古谷敏氏(左)と藤岡弘、氏による二大ヒーロー夢の初対談
2026年は『ウルトラマン』地上波放送60周年、『仮面ライダー』地上波放送55周年の節目の年となる。自叙伝『ウルトラマンになった男』でも知られる俳優でスーツアクターの古谷敏氏と、『仮面ライダー』の本郷猛役をつとめた藤岡弘、氏による、二大ヒーロー夢の初対談をお届けする。【全3回の第1回】
茶の間を魅了する怪獣とのアクション
藤岡:先輩、おめでとうございます。2026年は『ウルトラマン』地上波放送開始60周年!
古谷:いやいや、『仮面ライダー』も地上波放送55周年じゃないですか。
藤岡:実は『仮面ライダー』の放送開始直前に、先輩とはお目にかかっているんですよね。
古谷:藤岡さんの当時の事務所だったかな。僕が所用で訪ねた際、目が澄んだ青年がいて。挨拶を交わしたあと、高揚した面持ちで「今度、特撮のアクション作品に出演できるかもしれないんです」と、挨拶してくれたのを覚えていますよ。その作品が『仮面ライダー』だったんだね。

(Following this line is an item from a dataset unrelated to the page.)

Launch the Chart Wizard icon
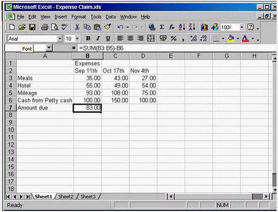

藤岡:あのときは緊張しました。なにせ『ウルトラマン』といえば、社会現象にもなった巨大ヒーロー作品でしたし。
古谷:リアルタイムで観てくれていたの?
藤岡:それが貧乏な役者の卵だったので、住んでいた四畳半のアパートの部屋には、テレビがなかったんです(笑)。それでも打ち合わせ場所などにあったテレビで、運よくウルトラマンの雄姿を観ることはできていました。それにしても、先輩は凄いです。巨大ヒーローの前例がない時代に、茶の間を魅了する怪獣とのアクションを繰り広げ、先駆者としての立場を確立させたわけですから。

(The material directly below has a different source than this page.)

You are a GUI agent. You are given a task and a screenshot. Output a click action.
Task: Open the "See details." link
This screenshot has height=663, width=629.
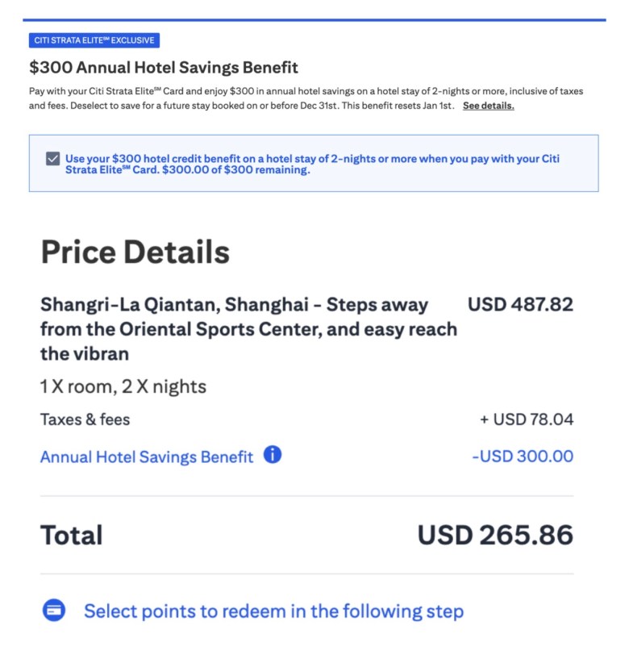(488, 106)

古谷:藤岡さんも目を見張るアクションを魅せてくれていましたよね。初めて『仮面ライダー』を観たときに、これほどしなやかにヒーローを演じられる役者がいるんだ、と胸がざわつきました。そんな2人が……。
藤岡:気がつけば、60年と55年(笑)。
古谷:思うに、それぞれの生みの親が僕たちへ語りかけてくれた言葉が、ここまで導いてくれたんじゃないですか。